- **Required action**
Retype the records below from their first line through the line containing "Task: Open the 出場メンバー tab", and include nothing else.

- **Data for the task**

- - - - - - -

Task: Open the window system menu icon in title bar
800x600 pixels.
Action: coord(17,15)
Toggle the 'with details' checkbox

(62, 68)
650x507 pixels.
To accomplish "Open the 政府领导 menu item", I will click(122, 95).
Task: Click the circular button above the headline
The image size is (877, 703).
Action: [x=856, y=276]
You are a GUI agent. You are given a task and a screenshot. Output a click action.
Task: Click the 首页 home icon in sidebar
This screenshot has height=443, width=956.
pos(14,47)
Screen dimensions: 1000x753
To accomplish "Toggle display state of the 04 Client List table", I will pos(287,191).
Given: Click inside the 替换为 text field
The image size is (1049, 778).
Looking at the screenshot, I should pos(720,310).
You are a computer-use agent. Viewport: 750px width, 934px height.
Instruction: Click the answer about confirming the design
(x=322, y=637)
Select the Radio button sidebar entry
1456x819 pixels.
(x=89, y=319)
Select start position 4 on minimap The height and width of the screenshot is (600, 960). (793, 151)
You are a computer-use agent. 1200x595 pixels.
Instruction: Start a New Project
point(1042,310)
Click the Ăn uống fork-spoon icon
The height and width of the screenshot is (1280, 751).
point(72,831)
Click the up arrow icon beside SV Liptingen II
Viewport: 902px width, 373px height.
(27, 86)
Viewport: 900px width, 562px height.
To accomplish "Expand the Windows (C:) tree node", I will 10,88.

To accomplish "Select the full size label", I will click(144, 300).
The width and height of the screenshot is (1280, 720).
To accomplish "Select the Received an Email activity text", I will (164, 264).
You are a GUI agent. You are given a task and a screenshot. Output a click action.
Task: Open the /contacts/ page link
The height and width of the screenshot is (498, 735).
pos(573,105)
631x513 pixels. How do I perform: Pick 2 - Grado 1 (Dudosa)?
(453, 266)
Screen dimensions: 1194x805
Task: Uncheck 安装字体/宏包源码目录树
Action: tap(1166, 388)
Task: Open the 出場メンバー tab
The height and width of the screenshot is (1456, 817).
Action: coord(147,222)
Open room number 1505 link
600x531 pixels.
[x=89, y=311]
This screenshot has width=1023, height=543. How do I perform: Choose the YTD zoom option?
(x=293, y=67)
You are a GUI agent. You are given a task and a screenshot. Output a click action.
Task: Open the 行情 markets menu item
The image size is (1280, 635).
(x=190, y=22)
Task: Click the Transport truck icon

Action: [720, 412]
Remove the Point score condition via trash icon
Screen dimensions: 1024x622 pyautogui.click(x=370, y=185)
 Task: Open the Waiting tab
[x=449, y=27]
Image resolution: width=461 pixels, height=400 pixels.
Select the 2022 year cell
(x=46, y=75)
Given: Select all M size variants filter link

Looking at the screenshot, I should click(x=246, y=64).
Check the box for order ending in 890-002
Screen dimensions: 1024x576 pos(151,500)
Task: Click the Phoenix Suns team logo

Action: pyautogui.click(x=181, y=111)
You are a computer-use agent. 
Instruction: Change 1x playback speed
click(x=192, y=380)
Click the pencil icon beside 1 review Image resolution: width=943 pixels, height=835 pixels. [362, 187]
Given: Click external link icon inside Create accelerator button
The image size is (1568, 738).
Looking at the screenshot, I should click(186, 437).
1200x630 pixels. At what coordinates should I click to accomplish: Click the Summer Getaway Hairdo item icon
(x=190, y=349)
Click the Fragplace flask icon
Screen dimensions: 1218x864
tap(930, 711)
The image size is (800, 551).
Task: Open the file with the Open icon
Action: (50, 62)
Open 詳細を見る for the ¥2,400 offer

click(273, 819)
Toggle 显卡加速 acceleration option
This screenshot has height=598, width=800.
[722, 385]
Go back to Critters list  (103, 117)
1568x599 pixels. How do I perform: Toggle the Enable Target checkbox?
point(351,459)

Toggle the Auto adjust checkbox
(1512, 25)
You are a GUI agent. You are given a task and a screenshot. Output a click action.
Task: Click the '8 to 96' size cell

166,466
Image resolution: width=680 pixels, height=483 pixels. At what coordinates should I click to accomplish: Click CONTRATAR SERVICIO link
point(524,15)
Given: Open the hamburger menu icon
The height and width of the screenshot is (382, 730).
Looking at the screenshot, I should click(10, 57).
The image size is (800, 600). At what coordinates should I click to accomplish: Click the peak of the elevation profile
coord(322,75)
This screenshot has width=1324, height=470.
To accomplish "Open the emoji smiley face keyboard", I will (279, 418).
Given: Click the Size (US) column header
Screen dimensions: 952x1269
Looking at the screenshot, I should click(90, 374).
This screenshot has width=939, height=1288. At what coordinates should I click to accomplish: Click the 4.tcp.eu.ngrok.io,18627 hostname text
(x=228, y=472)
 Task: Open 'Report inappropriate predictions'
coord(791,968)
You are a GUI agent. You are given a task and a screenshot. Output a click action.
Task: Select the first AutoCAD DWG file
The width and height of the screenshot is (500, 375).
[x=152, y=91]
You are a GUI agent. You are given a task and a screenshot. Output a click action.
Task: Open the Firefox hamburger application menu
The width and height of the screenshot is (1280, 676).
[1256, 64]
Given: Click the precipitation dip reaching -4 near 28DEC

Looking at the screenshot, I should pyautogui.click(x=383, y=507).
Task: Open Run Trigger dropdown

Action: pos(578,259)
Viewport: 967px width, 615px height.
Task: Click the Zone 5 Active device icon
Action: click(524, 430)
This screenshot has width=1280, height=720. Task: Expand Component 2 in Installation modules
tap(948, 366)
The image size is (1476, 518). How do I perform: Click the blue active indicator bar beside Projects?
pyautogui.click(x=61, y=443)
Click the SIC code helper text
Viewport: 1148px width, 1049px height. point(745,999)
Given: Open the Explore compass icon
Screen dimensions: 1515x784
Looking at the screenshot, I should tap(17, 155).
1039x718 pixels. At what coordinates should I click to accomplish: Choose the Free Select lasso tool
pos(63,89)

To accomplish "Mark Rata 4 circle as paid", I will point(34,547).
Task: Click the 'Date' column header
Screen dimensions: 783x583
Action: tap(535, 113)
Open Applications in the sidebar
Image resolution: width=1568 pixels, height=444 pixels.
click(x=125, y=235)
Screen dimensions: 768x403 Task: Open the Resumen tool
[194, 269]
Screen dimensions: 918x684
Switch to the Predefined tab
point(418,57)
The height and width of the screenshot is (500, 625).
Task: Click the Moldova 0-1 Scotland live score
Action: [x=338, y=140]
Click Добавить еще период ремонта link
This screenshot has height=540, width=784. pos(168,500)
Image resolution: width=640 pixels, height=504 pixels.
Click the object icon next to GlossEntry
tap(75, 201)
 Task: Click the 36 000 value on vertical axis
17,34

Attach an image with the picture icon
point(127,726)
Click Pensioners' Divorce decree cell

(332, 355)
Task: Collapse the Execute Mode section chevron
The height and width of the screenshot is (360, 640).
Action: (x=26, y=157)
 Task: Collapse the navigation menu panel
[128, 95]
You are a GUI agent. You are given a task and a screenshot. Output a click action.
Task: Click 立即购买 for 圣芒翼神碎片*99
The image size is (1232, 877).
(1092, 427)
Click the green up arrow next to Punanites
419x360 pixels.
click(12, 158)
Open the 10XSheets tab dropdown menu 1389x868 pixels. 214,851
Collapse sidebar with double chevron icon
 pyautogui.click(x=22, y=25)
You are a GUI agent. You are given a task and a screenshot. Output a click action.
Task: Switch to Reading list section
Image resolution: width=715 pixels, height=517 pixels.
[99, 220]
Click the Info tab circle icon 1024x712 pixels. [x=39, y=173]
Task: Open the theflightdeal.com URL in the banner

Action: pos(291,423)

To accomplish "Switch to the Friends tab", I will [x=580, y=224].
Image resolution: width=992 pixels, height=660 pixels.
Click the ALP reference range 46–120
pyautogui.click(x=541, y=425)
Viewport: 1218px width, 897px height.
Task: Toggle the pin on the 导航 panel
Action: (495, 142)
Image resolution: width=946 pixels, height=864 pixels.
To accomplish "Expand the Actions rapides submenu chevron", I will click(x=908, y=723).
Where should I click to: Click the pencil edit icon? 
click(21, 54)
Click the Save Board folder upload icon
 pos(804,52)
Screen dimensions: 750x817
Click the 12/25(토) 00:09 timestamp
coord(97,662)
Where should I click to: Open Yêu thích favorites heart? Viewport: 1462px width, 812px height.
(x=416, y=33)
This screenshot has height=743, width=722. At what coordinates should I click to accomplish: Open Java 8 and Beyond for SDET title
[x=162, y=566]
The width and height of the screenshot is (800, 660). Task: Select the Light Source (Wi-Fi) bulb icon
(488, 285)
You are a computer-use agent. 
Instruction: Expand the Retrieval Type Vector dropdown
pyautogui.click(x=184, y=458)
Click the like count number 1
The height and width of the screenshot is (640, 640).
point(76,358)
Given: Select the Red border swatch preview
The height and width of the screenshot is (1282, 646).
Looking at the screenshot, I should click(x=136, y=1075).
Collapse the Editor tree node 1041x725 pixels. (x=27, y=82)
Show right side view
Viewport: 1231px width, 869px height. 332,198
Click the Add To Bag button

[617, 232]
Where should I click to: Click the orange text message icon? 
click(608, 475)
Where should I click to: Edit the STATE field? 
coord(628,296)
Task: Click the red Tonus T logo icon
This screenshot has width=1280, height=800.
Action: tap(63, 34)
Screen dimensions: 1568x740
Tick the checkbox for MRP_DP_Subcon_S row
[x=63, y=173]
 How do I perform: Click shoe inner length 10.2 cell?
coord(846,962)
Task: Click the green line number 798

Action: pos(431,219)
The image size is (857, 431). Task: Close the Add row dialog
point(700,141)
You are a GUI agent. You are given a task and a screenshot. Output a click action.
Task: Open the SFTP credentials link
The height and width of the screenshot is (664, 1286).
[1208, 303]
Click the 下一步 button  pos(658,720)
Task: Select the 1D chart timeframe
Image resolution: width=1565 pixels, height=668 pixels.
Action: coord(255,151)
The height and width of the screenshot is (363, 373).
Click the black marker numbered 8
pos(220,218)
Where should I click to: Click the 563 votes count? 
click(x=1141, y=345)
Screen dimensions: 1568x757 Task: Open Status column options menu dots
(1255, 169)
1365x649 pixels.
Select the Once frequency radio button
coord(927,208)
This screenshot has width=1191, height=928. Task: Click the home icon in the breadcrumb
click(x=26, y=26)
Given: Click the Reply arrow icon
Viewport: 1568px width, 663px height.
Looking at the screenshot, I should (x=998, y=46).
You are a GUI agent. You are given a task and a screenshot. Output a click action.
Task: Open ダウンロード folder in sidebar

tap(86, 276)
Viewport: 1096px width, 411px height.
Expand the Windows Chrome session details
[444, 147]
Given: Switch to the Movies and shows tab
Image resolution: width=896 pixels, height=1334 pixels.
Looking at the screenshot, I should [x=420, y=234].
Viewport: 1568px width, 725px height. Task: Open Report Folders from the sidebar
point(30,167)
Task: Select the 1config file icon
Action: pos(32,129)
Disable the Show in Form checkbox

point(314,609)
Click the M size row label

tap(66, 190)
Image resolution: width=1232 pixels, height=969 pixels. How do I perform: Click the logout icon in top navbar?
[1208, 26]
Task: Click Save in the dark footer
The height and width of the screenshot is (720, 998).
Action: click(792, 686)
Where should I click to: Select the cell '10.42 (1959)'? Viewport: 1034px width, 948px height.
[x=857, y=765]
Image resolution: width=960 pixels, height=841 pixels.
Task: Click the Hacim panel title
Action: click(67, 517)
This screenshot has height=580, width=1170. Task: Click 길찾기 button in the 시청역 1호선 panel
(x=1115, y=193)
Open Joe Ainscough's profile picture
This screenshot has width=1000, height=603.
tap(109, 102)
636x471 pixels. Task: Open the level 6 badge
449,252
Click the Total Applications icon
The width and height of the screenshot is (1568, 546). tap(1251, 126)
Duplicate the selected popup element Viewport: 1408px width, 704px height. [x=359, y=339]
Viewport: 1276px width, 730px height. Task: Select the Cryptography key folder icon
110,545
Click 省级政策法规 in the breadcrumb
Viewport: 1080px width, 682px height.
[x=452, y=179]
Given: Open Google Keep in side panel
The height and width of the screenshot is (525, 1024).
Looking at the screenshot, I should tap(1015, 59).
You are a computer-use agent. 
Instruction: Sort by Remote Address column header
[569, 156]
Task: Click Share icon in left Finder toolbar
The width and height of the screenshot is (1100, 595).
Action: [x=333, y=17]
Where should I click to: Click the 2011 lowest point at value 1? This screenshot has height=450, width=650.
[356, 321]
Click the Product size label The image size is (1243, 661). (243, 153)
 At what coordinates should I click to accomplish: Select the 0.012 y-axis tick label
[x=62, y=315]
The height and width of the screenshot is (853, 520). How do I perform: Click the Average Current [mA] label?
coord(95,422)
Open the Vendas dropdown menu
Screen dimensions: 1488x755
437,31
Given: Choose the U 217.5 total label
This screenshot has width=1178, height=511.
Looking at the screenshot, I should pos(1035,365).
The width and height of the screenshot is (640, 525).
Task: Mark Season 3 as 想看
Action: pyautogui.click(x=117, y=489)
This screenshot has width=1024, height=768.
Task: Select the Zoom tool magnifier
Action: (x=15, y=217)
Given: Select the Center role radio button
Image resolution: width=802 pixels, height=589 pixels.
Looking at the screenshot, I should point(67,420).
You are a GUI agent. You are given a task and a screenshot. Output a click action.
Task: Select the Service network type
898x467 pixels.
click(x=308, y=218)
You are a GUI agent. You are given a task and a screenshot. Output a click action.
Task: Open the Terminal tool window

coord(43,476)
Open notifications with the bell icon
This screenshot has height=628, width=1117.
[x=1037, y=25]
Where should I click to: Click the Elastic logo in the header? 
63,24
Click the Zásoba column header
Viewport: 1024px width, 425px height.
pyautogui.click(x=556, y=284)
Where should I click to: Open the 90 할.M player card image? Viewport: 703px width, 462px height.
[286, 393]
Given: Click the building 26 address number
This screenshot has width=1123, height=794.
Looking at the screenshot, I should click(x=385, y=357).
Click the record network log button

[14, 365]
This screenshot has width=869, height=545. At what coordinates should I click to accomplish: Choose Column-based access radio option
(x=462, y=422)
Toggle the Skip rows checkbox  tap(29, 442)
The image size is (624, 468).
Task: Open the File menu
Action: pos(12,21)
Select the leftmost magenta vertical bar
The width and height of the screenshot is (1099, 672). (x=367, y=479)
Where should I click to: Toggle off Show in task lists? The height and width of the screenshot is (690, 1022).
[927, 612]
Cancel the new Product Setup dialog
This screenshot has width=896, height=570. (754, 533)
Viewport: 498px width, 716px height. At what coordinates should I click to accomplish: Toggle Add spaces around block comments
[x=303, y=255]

- - - - - - -

- **Response to the task**
Task: Open the window system menu icon in title bar
800x600 pixels.
Action: coord(17,15)
Toggle the 'with details' checkbox

(62, 68)
650x507 pixels.
To accomplish "Open the 政府领导 menu item", I will click(122, 95).
Task: Click the circular button above the headline
The image size is (877, 703).
Action: [x=856, y=276]
You are a GUI agent. You are given a task and a screenshot. Output a click action.
Task: Click the 首页 home icon in sidebar
This screenshot has height=443, width=956.
pos(14,47)
Screen dimensions: 1000x753
To accomplish "Toggle display state of the 04 Client List table", I will pos(287,191).
Given: Click inside the 替换为 text field
The image size is (1049, 778).
Looking at the screenshot, I should pos(720,310).
You are a computer-use agent. Viewport: 750px width, 934px height.
Instruction: Click the answer about confirming the design
(x=322, y=637)
Select the Radio button sidebar entry
1456x819 pixels.
(x=89, y=319)
Select start position 4 on minimap The height and width of the screenshot is (600, 960). (793, 151)
You are a computer-use agent. 1200x595 pixels.
Instruction: Start a New Project
point(1042,310)
Click the Ăn uống fork-spoon icon
The height and width of the screenshot is (1280, 751).
point(72,831)
Click the up arrow icon beside SV Liptingen II
Viewport: 902px width, 373px height.
(27, 86)
Viewport: 900px width, 562px height.
To accomplish "Expand the Windows (C:) tree node", I will 10,88.

To accomplish "Select the full size label", I will click(144, 300).
The width and height of the screenshot is (1280, 720).
To accomplish "Select the Received an Email activity text", I will (164, 264).
You are a GUI agent. You are given a task and a screenshot. Output a click action.
Task: Open the /contacts/ page link
The height and width of the screenshot is (498, 735).
pos(573,105)
631x513 pixels. How do I perform: Pick 2 - Grado 1 (Dudosa)?
(453, 266)
Screen dimensions: 1194x805
Task: Uncheck 安装字体/宏包源码目录树
Action: tap(1166, 388)
Task: Open the 出場メンバー tab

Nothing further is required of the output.